Some columns can be mapped to 'rank' numeric format as well, but only manually.

In [None]:
agree_degree_map = {
    'strongly agree' : 5.0,
    'agree' : 4.0,
    'somewhat agree' : 4.0,
    'disagree' : 3.0,
    'somewhat disagree' : 3.0,
    'neither agree nor disagree' : 2.0,
    'strongly disagree': 1.0,
}

agree_cols = [
    'AgreeDisagree1',
    'AgreeDisagree2',
    'AgreeDisagree3',
    'AdsAgreeDisagree1',
    'AdsAgreeDisagree2',
    'AdsAgreeDisagree3'
]

for column in agree_cols:
    full_df[column] = survey_results[column].str.lower().map(agree_degree_map)

In [None]:
hypothetical_tools_map = {
    'Not at all interested' : 1.0,
    'A little bit interested' : 2.0,
    'Somewhat interested' : 3.0,
    'Very interested' : 4.0,
    'Extremely interested' : 5.0
}

for i in range(1,6):
    column = "HypotheticalTools" + str(i)
    full_df[column] = survey_results[column].map(hypothetical_tools_map)

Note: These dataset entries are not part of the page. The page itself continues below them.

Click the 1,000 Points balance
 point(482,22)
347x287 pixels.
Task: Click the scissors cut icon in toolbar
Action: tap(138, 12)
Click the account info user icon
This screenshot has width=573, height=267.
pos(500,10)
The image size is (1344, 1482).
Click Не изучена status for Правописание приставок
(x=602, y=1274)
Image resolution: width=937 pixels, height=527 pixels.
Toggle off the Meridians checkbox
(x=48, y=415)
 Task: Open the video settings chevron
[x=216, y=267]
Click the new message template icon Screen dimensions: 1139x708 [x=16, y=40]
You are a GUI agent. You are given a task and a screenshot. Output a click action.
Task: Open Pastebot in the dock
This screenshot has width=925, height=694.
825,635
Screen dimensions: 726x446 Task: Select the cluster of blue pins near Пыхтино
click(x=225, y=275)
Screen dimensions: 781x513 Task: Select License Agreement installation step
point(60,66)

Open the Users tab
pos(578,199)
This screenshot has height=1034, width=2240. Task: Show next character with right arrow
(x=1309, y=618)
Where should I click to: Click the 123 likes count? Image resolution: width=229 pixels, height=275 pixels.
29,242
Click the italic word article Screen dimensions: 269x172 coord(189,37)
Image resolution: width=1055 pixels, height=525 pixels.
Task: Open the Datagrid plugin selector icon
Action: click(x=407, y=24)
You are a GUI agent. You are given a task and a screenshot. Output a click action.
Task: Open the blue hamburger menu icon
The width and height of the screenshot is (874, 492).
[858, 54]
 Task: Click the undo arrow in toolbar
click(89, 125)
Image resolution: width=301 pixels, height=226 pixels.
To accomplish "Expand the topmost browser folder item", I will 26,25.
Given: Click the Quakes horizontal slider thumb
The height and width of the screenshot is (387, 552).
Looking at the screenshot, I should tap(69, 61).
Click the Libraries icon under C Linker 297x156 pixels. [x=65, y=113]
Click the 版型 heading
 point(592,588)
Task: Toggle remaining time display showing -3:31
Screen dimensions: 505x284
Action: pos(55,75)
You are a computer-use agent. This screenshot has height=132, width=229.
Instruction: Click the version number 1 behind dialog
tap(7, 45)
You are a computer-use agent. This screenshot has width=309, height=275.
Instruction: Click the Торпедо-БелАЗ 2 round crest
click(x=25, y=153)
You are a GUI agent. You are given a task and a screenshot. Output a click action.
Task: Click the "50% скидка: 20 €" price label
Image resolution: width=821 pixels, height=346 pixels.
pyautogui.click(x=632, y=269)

<b>NumberMonitors</b> and <b>StackOverflowJobsRecommend</b> columns can be easily converted to numeric format if apply simple string processing.

In [None]:
full_df['NumberMonitors'] = survey_results['NumberMonitors'].map(
    lambda mon: 6.0 if (not pd.isna(mon) and ("More" in mon)) else float(mon))

In [None]:
full_df['StackOverflowJobsRecommend'] = \
    survey_results['StackOverflowJobsRecommend'].map(lambda rec:
        rec if pd.isna(rec) else float(rec.strip(" (Very Likely)").strip(" (Not Likely)")) )

#### Save converted features to disk not to run that all each time

In [None]:
print(full_df.shape)
full_df.head()

In [None]:
full_df.to_csv('converted_features.csv')

In [None]:
import pickle

In [None]:
with open('category_encoders.pkl', 'wb') as encoders_file:
    pickle.dump(category_encoders, encoders_file, protocol=2)

In [None]:
with open('multiselect_columns_descriptions.pkl', 'wb') as descriptions_file:
    pickle.dump(multiselect_columns_descriptions, descriptions_file, protocol=2)

### Part 2. Primary data analysis <a id='EDA'></a>

In [None]:
from scipy import stats

#### 2.1 Load previously converted and saved data

In [None]:
import pickle

In [None]:
full_df = pd.read_csv('converted_features.csv', index_col='Respondent')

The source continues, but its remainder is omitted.